▶ _ACTIVITY_
Report every line of the records beneath this task that holds the string "green".

▶ _EXERCISE INPUT_
%%
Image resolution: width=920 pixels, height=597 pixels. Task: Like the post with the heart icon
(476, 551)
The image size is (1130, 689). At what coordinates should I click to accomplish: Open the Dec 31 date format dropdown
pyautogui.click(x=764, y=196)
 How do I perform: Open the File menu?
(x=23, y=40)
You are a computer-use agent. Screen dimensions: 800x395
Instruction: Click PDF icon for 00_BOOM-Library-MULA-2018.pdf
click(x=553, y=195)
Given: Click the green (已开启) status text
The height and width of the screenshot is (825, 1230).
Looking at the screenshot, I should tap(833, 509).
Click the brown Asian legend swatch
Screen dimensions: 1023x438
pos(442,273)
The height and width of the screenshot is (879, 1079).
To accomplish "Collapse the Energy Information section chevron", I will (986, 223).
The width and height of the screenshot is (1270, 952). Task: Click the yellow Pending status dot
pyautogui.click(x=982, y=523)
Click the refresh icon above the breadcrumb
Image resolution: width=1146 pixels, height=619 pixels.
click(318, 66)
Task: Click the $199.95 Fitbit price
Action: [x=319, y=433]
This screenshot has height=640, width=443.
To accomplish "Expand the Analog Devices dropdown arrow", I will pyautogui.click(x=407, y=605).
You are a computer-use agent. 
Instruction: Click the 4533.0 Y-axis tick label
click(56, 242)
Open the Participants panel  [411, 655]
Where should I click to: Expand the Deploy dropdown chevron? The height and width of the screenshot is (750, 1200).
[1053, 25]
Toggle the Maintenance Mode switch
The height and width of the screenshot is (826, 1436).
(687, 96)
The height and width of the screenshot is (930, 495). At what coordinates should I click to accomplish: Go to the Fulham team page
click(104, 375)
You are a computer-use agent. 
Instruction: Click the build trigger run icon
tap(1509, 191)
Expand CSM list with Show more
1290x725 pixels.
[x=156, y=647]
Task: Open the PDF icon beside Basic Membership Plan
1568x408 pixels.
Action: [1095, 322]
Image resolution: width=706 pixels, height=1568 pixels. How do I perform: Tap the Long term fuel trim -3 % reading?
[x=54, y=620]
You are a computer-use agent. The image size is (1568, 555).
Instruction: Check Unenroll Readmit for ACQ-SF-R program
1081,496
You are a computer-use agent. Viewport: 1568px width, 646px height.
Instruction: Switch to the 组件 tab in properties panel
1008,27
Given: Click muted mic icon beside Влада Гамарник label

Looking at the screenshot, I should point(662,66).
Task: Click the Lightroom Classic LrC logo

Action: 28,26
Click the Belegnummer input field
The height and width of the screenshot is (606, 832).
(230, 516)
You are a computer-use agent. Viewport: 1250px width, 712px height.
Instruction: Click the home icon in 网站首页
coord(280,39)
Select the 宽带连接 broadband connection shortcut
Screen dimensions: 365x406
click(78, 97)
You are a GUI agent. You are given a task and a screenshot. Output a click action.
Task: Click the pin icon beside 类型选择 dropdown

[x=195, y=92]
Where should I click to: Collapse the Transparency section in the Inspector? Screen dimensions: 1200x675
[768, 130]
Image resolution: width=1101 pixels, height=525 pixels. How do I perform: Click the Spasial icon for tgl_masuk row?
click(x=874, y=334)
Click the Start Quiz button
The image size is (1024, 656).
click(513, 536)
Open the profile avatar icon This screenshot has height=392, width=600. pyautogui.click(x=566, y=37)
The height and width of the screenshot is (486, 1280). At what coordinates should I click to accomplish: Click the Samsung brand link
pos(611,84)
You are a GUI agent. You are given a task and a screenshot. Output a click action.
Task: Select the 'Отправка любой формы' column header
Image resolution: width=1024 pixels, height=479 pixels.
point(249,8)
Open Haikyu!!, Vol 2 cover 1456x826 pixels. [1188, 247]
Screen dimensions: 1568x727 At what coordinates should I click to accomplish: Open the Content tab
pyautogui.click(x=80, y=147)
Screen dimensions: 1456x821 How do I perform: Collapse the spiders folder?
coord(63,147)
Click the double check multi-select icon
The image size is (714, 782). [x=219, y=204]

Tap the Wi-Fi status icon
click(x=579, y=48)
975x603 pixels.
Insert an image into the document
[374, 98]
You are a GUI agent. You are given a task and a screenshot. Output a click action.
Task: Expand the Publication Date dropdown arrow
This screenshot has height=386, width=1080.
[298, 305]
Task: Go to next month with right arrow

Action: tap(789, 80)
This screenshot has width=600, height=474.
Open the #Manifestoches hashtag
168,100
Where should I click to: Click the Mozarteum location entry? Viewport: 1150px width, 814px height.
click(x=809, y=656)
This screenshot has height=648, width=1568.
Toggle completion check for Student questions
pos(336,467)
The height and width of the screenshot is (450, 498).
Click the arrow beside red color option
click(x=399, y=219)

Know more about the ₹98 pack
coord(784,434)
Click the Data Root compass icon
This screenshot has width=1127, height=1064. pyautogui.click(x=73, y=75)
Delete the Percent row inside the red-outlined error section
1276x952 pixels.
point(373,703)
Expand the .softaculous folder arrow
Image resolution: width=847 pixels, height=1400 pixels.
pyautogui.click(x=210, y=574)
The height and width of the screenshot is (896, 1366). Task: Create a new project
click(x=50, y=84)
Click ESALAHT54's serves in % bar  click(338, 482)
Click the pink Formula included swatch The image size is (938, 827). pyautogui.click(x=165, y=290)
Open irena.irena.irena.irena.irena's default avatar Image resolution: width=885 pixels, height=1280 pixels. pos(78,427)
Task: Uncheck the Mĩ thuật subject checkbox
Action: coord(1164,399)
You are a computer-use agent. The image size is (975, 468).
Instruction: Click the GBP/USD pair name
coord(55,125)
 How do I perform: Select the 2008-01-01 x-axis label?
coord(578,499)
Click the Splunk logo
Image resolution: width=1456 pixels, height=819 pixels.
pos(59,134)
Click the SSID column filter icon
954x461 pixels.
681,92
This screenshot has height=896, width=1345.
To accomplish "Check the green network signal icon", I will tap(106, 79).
%%
▶ _PROBLEM SOLUTION_
Given: Click the green (已开启) status text
To accomplish "Check the green network signal icon", I will tap(106, 79).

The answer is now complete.